> _What you have to do_
Write out only the final part of the records below. It begins with the line that contains "Where should I click to: Click the Website" and ends with the last line.

> _Exercise data_
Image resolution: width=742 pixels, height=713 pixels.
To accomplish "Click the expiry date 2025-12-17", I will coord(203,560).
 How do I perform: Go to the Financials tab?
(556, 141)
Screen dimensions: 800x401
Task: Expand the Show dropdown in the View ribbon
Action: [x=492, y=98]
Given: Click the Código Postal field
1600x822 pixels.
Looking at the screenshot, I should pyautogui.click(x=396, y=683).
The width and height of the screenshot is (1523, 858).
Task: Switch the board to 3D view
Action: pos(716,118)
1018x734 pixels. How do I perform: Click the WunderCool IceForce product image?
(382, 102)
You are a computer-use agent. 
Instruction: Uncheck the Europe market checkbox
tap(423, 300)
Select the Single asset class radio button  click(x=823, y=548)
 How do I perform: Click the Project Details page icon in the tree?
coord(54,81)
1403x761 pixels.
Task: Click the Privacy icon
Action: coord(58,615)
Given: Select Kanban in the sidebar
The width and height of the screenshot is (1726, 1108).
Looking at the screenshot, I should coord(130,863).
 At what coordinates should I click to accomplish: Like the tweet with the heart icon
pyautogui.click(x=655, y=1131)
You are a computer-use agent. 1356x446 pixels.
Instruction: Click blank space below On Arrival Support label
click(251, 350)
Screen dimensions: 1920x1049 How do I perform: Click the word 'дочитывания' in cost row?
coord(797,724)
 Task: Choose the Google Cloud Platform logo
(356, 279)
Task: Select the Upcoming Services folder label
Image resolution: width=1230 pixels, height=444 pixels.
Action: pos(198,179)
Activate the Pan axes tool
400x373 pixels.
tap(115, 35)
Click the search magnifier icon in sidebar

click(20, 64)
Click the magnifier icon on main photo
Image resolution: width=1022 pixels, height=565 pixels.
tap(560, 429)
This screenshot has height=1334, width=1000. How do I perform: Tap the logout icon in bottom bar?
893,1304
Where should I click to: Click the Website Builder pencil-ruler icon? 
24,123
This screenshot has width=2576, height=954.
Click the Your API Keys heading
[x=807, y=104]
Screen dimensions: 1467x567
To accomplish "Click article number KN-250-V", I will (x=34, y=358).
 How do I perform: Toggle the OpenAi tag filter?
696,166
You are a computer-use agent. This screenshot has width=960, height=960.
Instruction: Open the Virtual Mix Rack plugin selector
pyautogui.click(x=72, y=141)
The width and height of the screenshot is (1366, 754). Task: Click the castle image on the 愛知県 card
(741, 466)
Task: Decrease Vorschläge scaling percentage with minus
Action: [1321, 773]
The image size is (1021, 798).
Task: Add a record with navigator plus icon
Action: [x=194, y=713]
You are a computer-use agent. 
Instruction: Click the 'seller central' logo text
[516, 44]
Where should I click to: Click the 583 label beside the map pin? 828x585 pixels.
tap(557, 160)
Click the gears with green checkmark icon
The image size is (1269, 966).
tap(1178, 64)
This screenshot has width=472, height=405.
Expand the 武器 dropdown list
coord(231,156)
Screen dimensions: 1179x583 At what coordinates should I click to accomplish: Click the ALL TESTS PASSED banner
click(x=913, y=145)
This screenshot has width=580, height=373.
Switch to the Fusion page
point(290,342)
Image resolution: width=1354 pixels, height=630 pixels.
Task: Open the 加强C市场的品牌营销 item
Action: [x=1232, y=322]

> _The answer_
Where should I click to: Click the Website Builder pencil-ruler icon? 
24,123
This screenshot has width=2576, height=954.
Click the Your API Keys heading
[x=807, y=104]
Screen dimensions: 1467x567
To accomplish "Click article number KN-250-V", I will (x=34, y=358).
 How do I perform: Toggle the OpenAi tag filter?
696,166
You are a computer-use agent. This screenshot has width=960, height=960.
Instruction: Open the Virtual Mix Rack plugin selector
pyautogui.click(x=72, y=141)
The width and height of the screenshot is (1366, 754). Task: Click the castle image on the 愛知県 card
(741, 466)
Task: Decrease Vorschläge scaling percentage with minus
Action: [1321, 773]
The image size is (1021, 798).
Task: Add a record with navigator plus icon
Action: [x=194, y=713]
You are a computer-use agent. 
Instruction: Click the 'seller central' logo text
[516, 44]
Where should I click to: Click the 583 label beside the map pin? 828x585 pixels.
tap(557, 160)
Click the gears with green checkmark icon
The image size is (1269, 966).
tap(1178, 64)
This screenshot has width=472, height=405.
Expand the 武器 dropdown list
coord(231,156)
Screen dimensions: 1179x583 At what coordinates should I click to accomplish: Click the ALL TESTS PASSED banner
click(x=913, y=145)
This screenshot has width=580, height=373.
Switch to the Fusion page
point(290,342)
Image resolution: width=1354 pixels, height=630 pixels.
Task: Open the 加强C市场的品牌营销 item
Action: [x=1232, y=322]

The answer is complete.